Popularity Contest
by premonitioner
Summary: Because, really, that's all it was. And for once, he didn't win. ONE SHOT


**So, anyone see the latest Bleach popularity poll? Yeah. FUCK YEAH. –dances- TAKE THAT, ICHIGO 3****RD**** PLACE KUROSAKI. NO LONGER NUMBER ONE. IT'S CAUSE YOU SUCK, HAHAHAHA! BEAT BY TWO MIDGETS. NOT ONE. TWO. HAHAH. **

**Disclaimer: If owned Bleach, then, I wouldn't be writing fanfiction.

* * *

**

You could have cut the tension in the air with Hanatarou's zanpakutou. And that was saying something. They had all gathered in Urahara's Shoten, in the underground training room, as any of the rooms upstairs would have not held the capacity. They had sent Yoruichi to get it. She was the fastest of all of them, after all. And she knew she wouldn't be in the top ten, not after all these new characters. So, she wasn't likely to take a sneak peak and look.

Urahara doubted that, but, who was he but a simple young (and sexy) shopkeeper? And there were some he was against having down here. Like poor Hinamori Momo. She still hadn't recovered, and being in the same room as Aizen wasn't doing wonders for her.

And Grimmjow. He was being pestered by Orihime, who was trying to get him to once again release his zanpakutou, as she deemed his 'kitty' form 'cute'. Urahara worried for the girl, as the look on Grimmjow's face indicated that he might just kill her then and there.
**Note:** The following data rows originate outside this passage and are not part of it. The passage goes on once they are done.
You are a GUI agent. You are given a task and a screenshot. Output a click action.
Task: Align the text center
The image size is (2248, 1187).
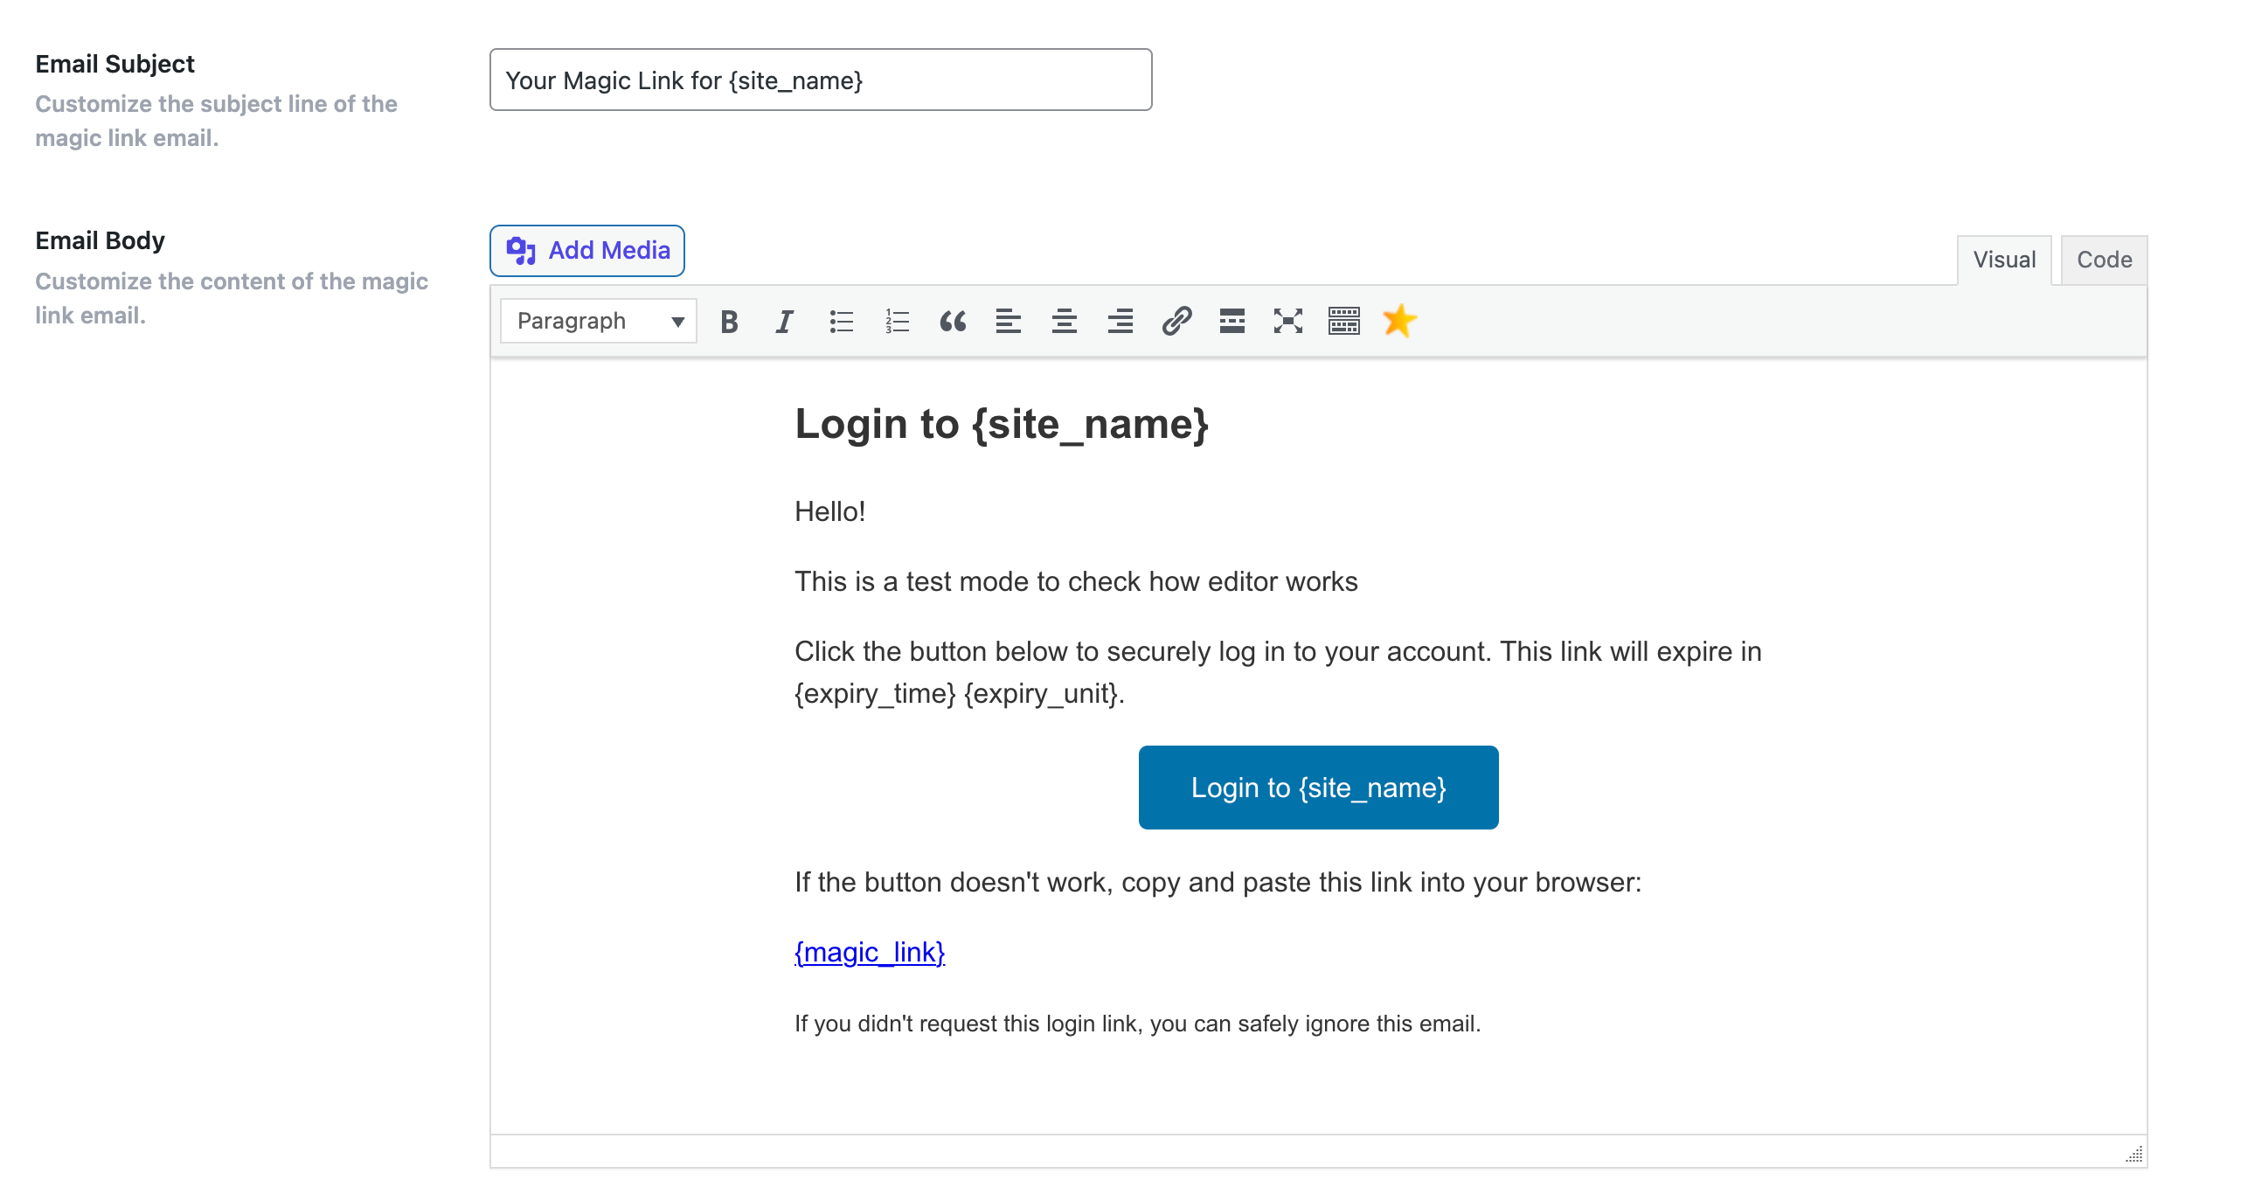pos(1065,321)
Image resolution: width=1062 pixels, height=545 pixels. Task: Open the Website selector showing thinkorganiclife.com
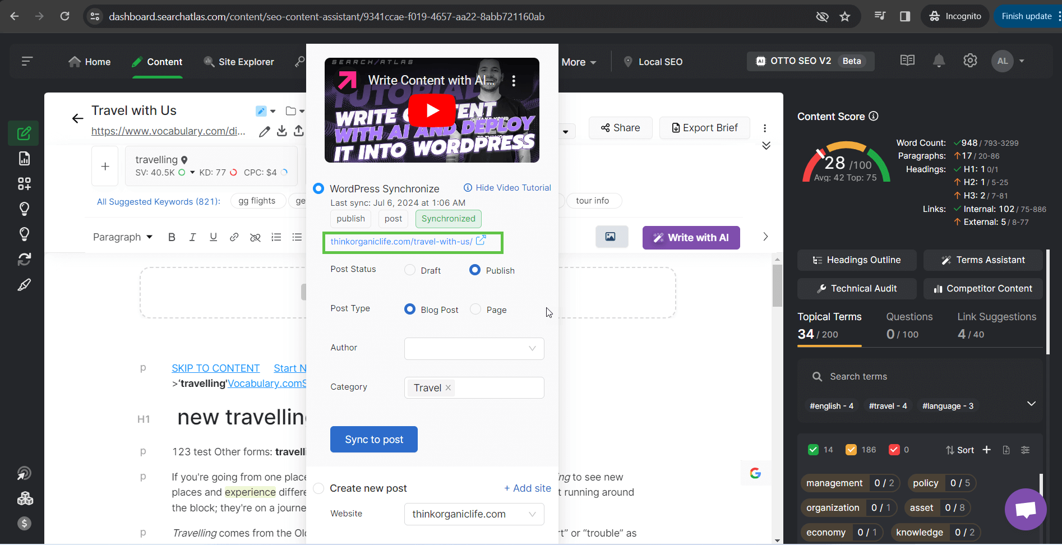(x=474, y=514)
Ichigo and Rukia. They were as calm as they always were when these things came out. They weren't stupid. They knew they were insanely popular. They knew they would be in at least the top five. And despite his denials, Ichigo was confident that he would get top position for the fourth time in a row.

The room crowded fell silent as Yoruichi appeared in the centre of the room, holding a magazine high above her head. She moved slowly and deliberately, taking great pleasure in making beads of sweat run down the spiritually aware people's faces.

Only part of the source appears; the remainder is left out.